Social media can be a nasty place for Catholics.
Much of what is posted about the fath online is negative, critical and often unfair.
Yet sometimes, it can be a very positive environment.
One such example this week came in the form of a post on Facebook page ‘Humans of New York’.
The popular page regularly asks people from New York to speak about their lives, with an accompanying photograph. The format has spawned many copycats but the original page still holds a very authentic quality that allows it to stand out from others.
A photo of a New York Dominican priest this week has gone viral, garnering hundreds of thousands of likes.
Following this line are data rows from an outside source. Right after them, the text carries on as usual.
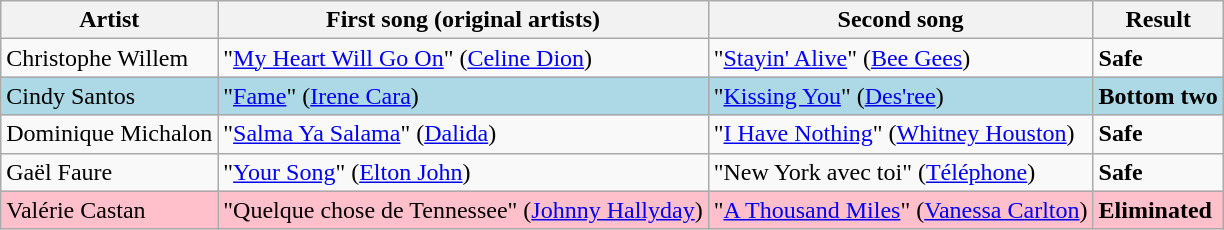
Bottom two [1158, 96]
Second song [900, 20]
"Quelque chose de Tennessee" (Johnny Hallyday) [463, 210]
Christophe Willem [110, 58]
"Stayin' Alive" (Bee Gees) [900, 58]
"Kissing You" (Des'ree) [900, 96]
Gaël Faure [110, 172]
Result [1158, 20]
"My Heart Will Go On" (Celine Dion) [463, 58]
Valérie Castan [110, 210]
"Salma Ya Salama" (Dalida) [463, 134]
"A Thousand Miles" (Vanessa Carlton) [900, 210]
"Your Song" (Elton John) [463, 172]
Cindy Santos [110, 96]
Eliminated [1158, 210]
"Fame" (Irene Cara) [463, 96]
First song (original artists) [463, 20]
Dominique Michalon [110, 134]
"New York avec toi" (Téléphone) [900, 172]
"I Have Nothing" (Whitney Houston) [900, 134]
Artist [110, 20]
Detect which cell encompasses the target text, then output its [X, Y] center coordinate. 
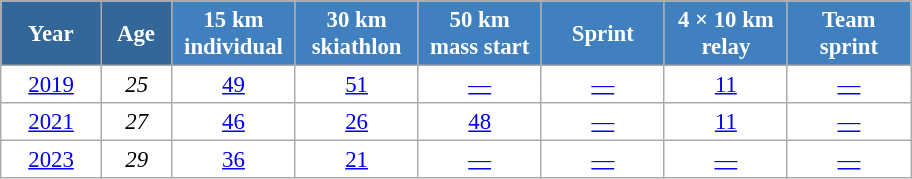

The priest tells a particularly beautiful bittersweet story of a child who was sick and wanted a doll for Christmas.
You can read it below:
“From all sour faced saints, deliver me O’ Lord. I don’t want to be with a grouch, a crab, a crocodile in a moat. The grumps are a small minority. But they’re vocal. Yes, the grumps are vocal. They have unresolved things, maybe from their childhood. They’re not disconnected from God. But they’re wrestling with him. Not a bad thing, mind you. Not a bad thing. But I want to hang out with people who enjoy life. At home I have a sunshine file; it’s just a plastic box. Inside are all the letters people have written me over the years: teenagers in the youth group, widows who lost their husbands. People who I was able to make a difference in their life. For two years I was chaplain on the children’s ward of the cancer hospital. What can you say? You can’t explain why some things happen. Only that it’s a mystery. And a mystery is reality, imbued with God’s presence. One Christmastime there was a ten-year old girl from Ireland, dying of leukemia. All this girl wanted was a Cabbage Patch Doll. Ugliest doll you’ve ever seen in your life, seventy-five dollars. Seventy-five dollars! And sold out everywhere. The mother told me:’ I’ve looked in every store.’ That same day a family from my parish asked what I wanted for Christmas. I say: one Cabbage Patch Doll, and two walkie talkies. They said: ‘Father, are you sure?’ I told them: ‘Yes I’m sure. I was a kid once too!’ The Cabbage Patch Doll went to the little girl. Then I gave one walkie-talkie to her, and one to her twin brother. So they could speak while she was in isolation. After she passed away the mother wrote me a letter. I keep it in my sunshine file. It said: ‘Those walkie-talkies were the best medicine she ever had.’”
The responses were overwhelmingly positive, with many praising the priest as an example of Jesus Christ.
Interestingly, many praise the line ‘You can’t explain why some things happen. Only that it’s a mystery. And a mystery is reality, imbued with God’s presence’, which is a quote from Pope Paul VI. And the opening line is a truncated version of a quote from St. Teresa of Avila, one of our greatest saints and a Doctor of the Church.
Perhaps the church should stop trying to reinvent the wheel as it is doing with many of its Synod related stunts and just be normal and nice.